Picasso’s Still Got It.  Or doesn’t he?

The Supreme Court agreed last month to hear a case, Golan v. Holder, addressing whether Congress acted constitutionally in 1994 when it restored copyrights to a handful of foreign works — hugely important works including Picasso’s “Guernica,” films by Alfred Hitchcock, and symponies by Stravinsky — works which previously belonged to the public.

A similar issue was heard almost nine years ago when the Court considered whether copyrights for works not yet in the public domain could be extended by 20 years at Congress’ discretion, eventually ruling that extensions for works not yet in the public domain are permitted.  In the 2003 Eldred v. Ashcroft case (537 U.S. 186), the court ruled that the extension did not exceed Congress’ power under the Copyright Clause.

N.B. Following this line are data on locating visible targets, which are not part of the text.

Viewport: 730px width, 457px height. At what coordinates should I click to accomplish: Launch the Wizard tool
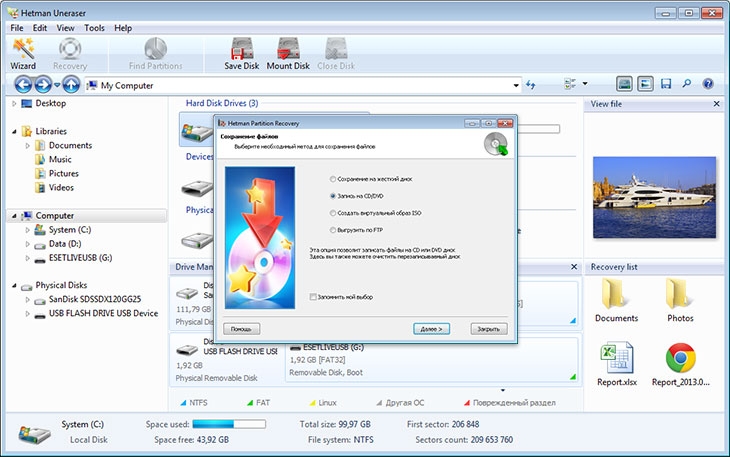click(x=23, y=54)
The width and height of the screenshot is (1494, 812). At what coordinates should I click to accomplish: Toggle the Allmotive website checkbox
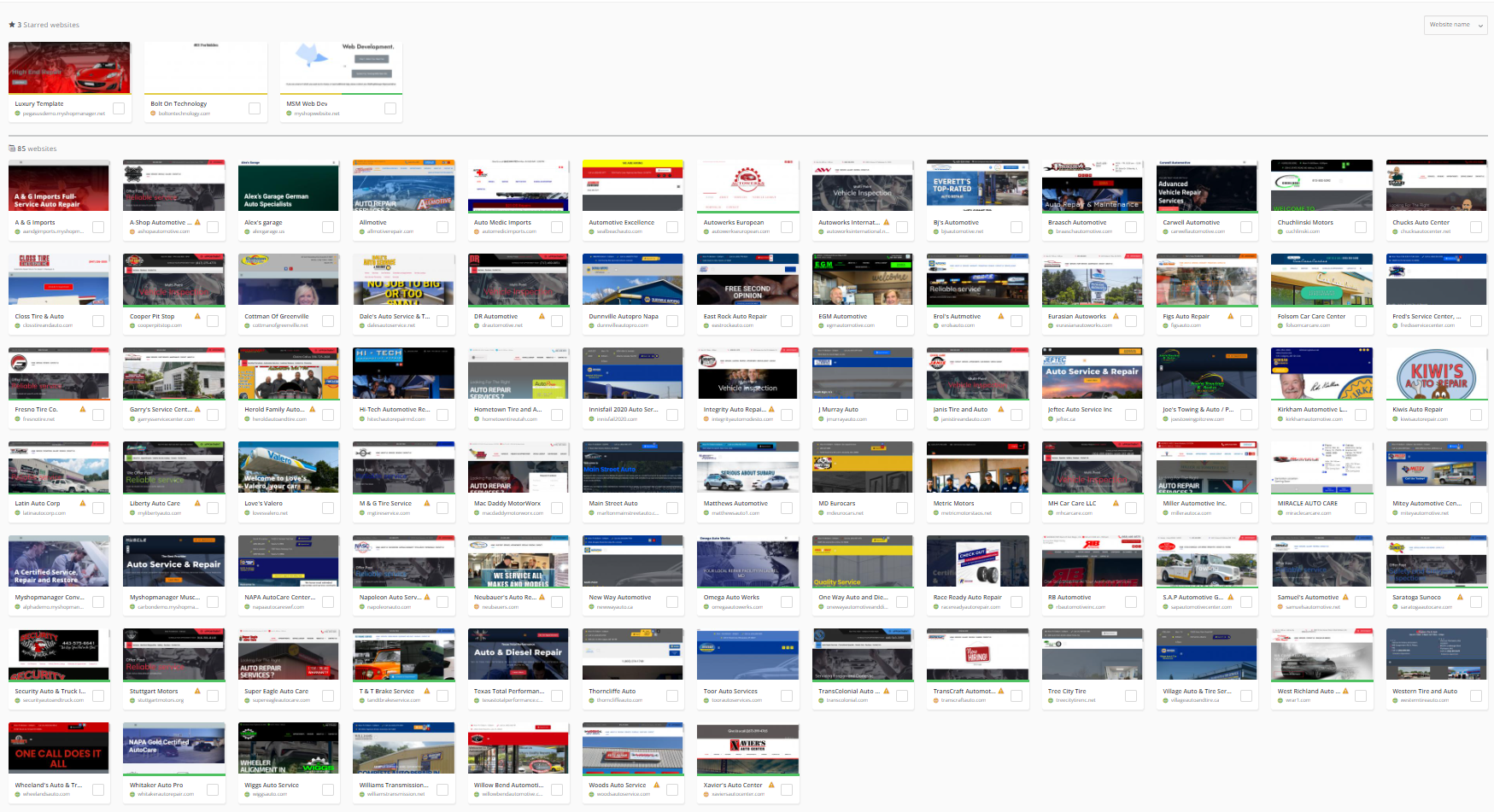[x=442, y=227]

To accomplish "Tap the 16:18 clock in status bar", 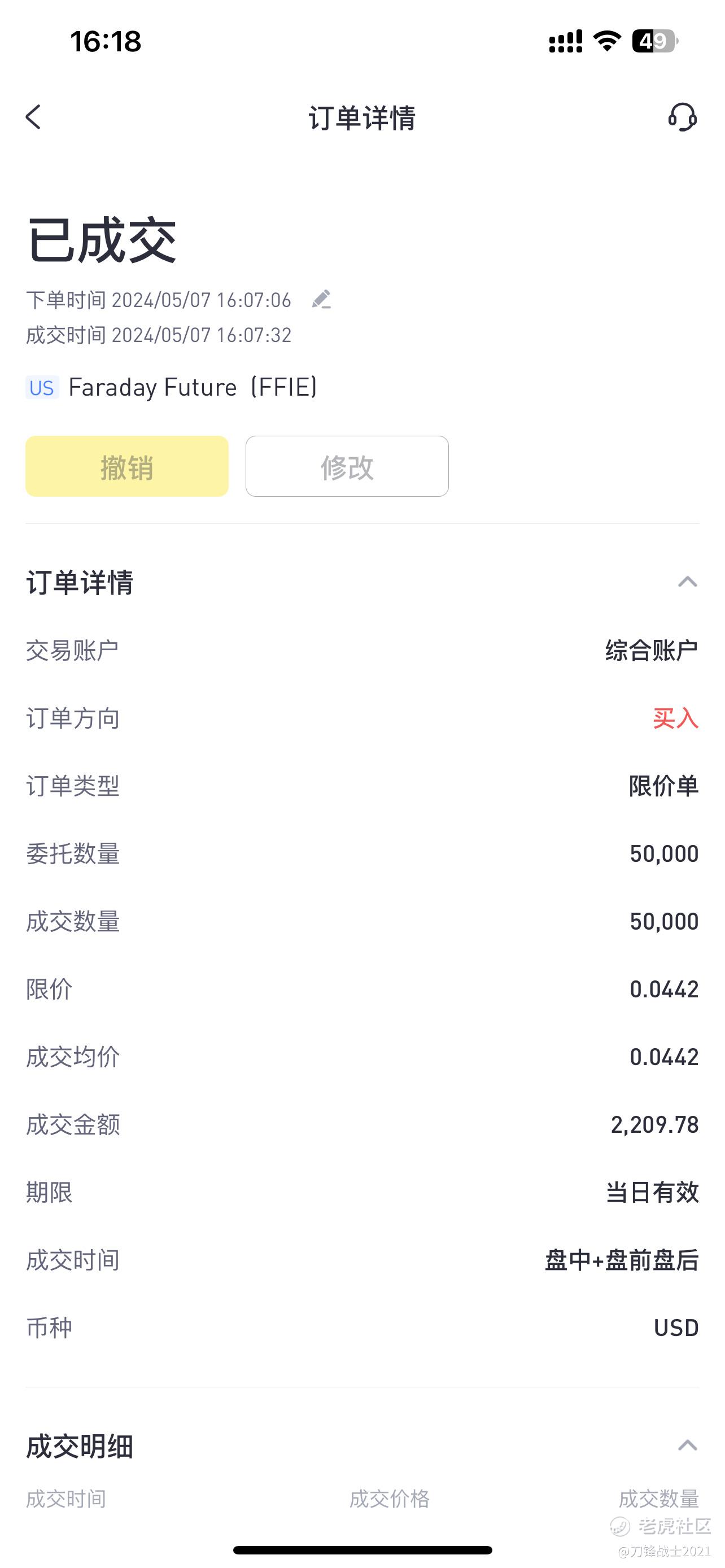I will click(106, 41).
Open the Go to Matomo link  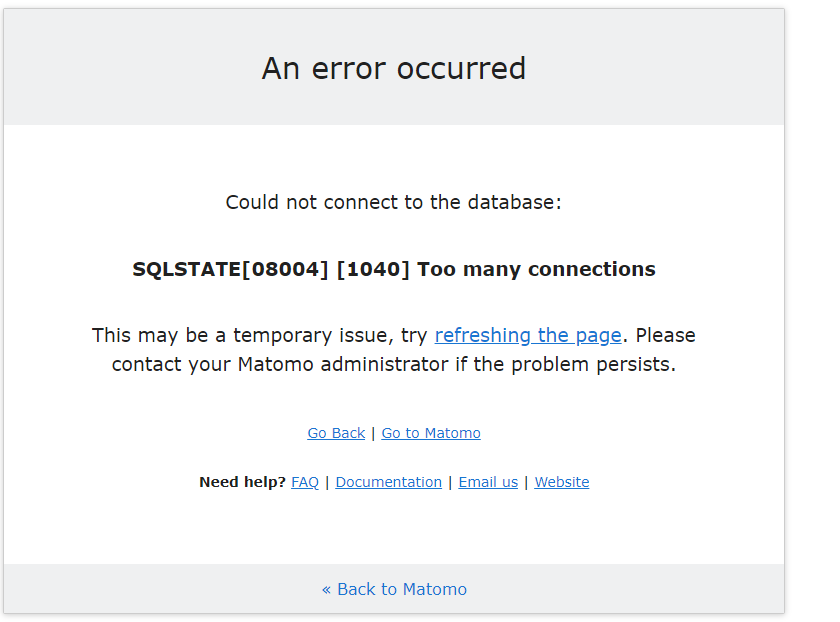pos(431,433)
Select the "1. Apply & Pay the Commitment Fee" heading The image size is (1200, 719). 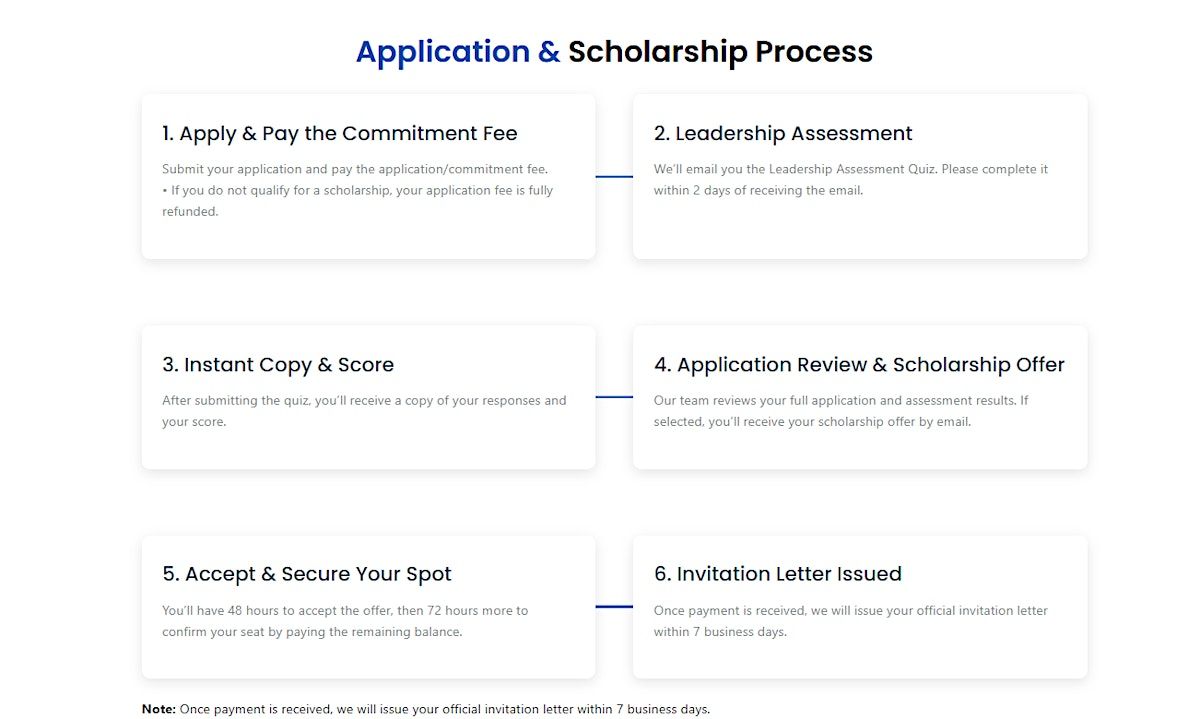point(340,134)
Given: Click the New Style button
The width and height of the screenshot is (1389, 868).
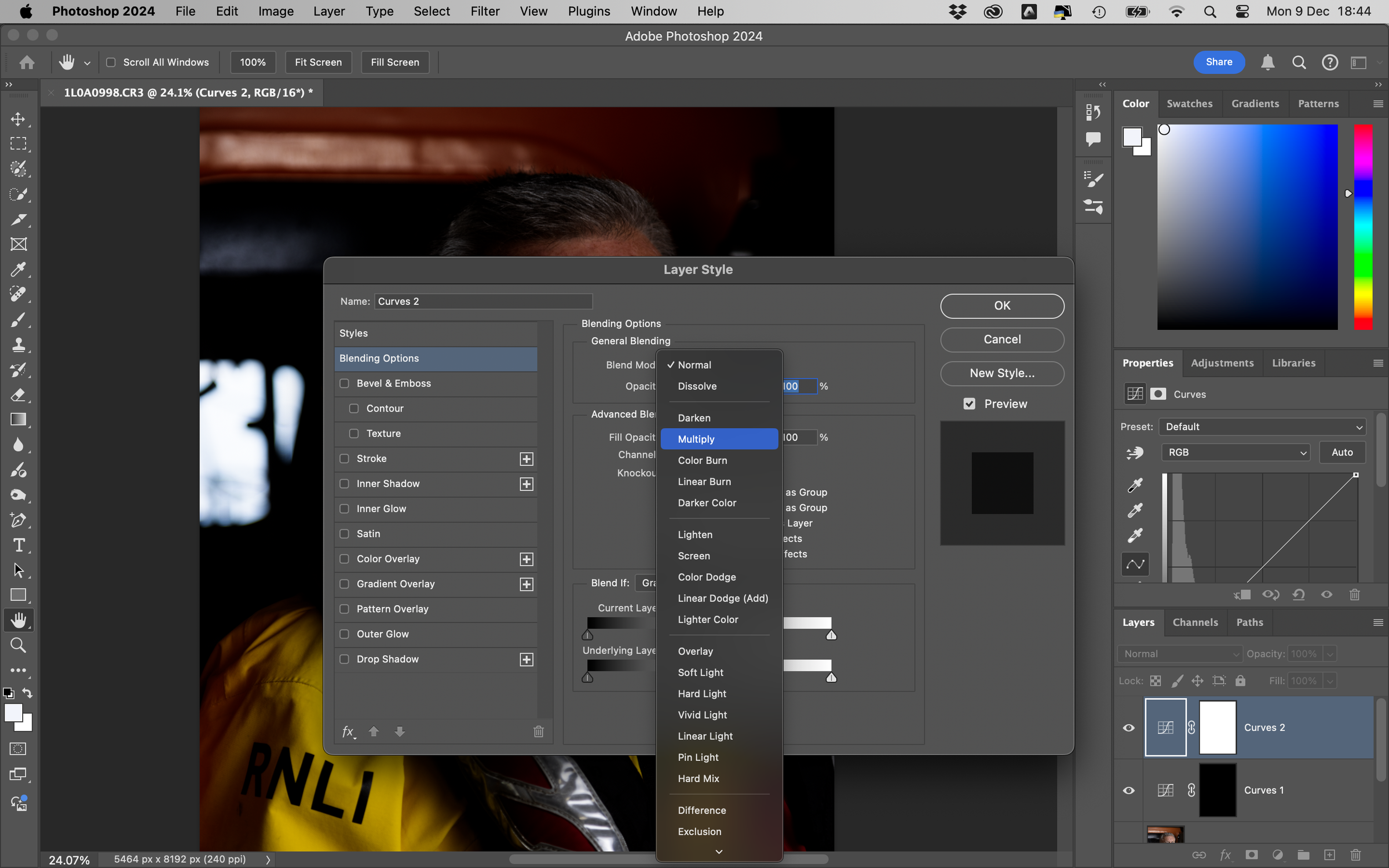Looking at the screenshot, I should (x=1001, y=373).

However, the question remains: when, if ever, does Congress have the constitutional power to revive copyright protection once it has expired for a creative work?

This question may finally be answered.  

In 1994, the Uruguay Round Agreements Act (URAA) implemented the Uruguay Round General Agreement on Tariffs and Trade (GATT), which includes an agreement on the Trade-Related Aspects of Intellectual Property (TRIPS).  The act took once freely accessible works and put them back under copyright protection.  The case now before the Supreme Court, Golan v. Holder, tests whether the Copyright Clause gives Congress any authority to take a work out of the public domain — that is, to restore its copyright shield once that has expired.  Second, it tests whether the 1994 law at issue violates the free speech rights of those who, before the law was passed, freely performed or distributed works that had entered the public domain.

The plaintiffs’ attorneys argue the Constitution was meant to create incentives for the creation of art and the progress of science, not to create timeless monopolies.  “If Congress is free to restore material from the public domain at will,” the petition for review argues, “then the public’s federal right to copy and to use public domain material this Court has recognized may evaporate at any time.”

The government, on the other hand, represents that the 1994 decision did not impair the constitutional structure, or free speech rights, and was designed to apply to foreign works by authors unfamiliar with United States law, or previously ineligible for protection.  In its defense, the government argued the 1994 decision allows works to expire as if they had been protected since creation.